Wort zum Sonntag für den 28.06.2020
Der Mensch im System
Die Erde kreist um die Sonne. Wir sind im Sonnensystem. Aus diesem System kommen wir nicht heraus. Es liegt auch nicht in unserer Macht, dass die Erdachse um 23,5 Grad geneigt ist. Beim Umrunden der Sonne kommt mal der Norden, mal der Süden näher ans Licht. Jahreszeiten entstehen. Es gibt einen Wendepunkt im Winter und einen im Sommer. Inzwischen werden die Tage wieder kürzer und die Nächte länger.
Außer diesem großen kosmischen System gibt es zahlreiche Systeme, die für uns Menschen zur Rahmenbedingung werden. Wir alle haben ein Kreislaufsystem, das im Ökosystem zurechtkommen muss – ganz gleich, welches politische, wirtschaftliche oder religiöse System gerade herrschen mag. Darüber hinaus schaffen wir uns eigene Systeme wie wir den Tag beginnen, unsere Familie organisieren, die Ernährung gestalten und überhaupt das Leben und Arbeiten in eine Balance, also in ein System bringen.

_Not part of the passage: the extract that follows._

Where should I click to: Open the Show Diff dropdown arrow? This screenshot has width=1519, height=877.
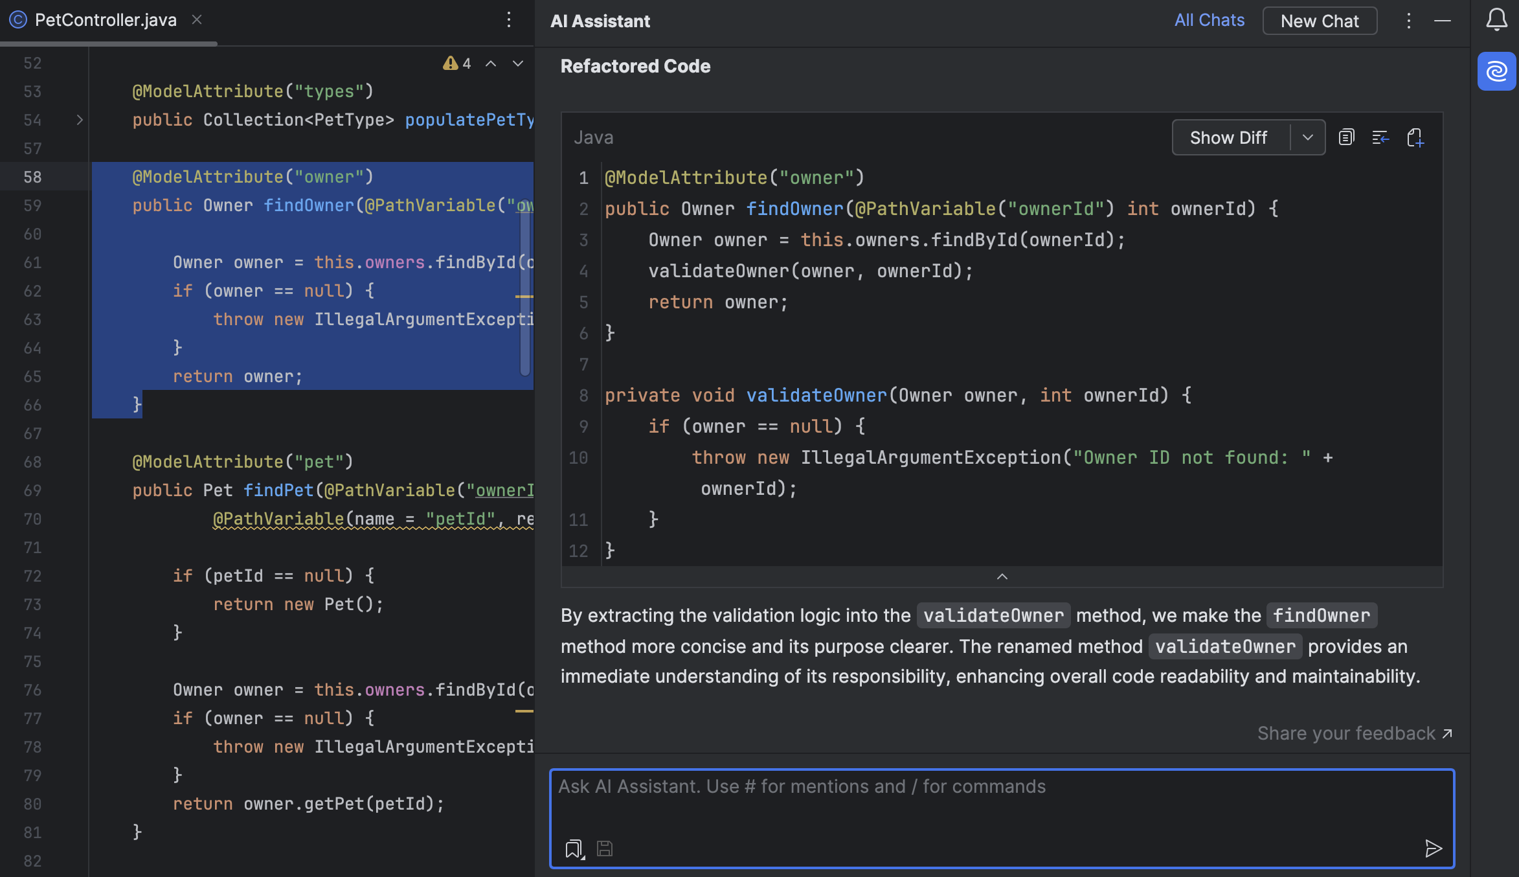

Im Rahmen des unausweichlichen Sonnensystems gibt es viele ökologische und gesellschaftliche Systeme. Sie bedingen einander. Sie erlauben aber auch Vielfalt. Es bleibt ein Spielraum, um zu bestimmen, was für die einzelne Person „systemrelevant“ ist. Systemrelevanz entscheidet sich daran, in welchem System ich lebe.
Die Corona-Krise hat die Rede von der „Systemrelevanz“ medial verbreitet. Dabei entsteht der Eindruck, als gäbe es bloß ein System, dem alle folgen müssen. Sind Smartphones systemrelevant? Sie waren es lange nicht. Sollen sie zu meinem System gehören? Bin ich überhaupt noch frei, dies zu entscheiden?
Wir beten „dein Reich komme“ und „dein Wille geschehe.“ Wir ahnen ein göttliches System. Es hat eine ganz eigene Relevanz. Es folgt einer eigenen Logik. Es entspricht meiner Freiheit, mich in diesem System zu bewegen. Niemand zwingt mich. Aber es tut mir gut. Wenn ich bete, fühle ich mich wie ein Systembrecher. Ich erlebe „Systemrelativität.“ Ich hole Luft, öffne ein Fenster. Es gibt nicht nur einen Weg. Als Mensch lebe ich im System. Als Glaubender gewinne ich Freiheit.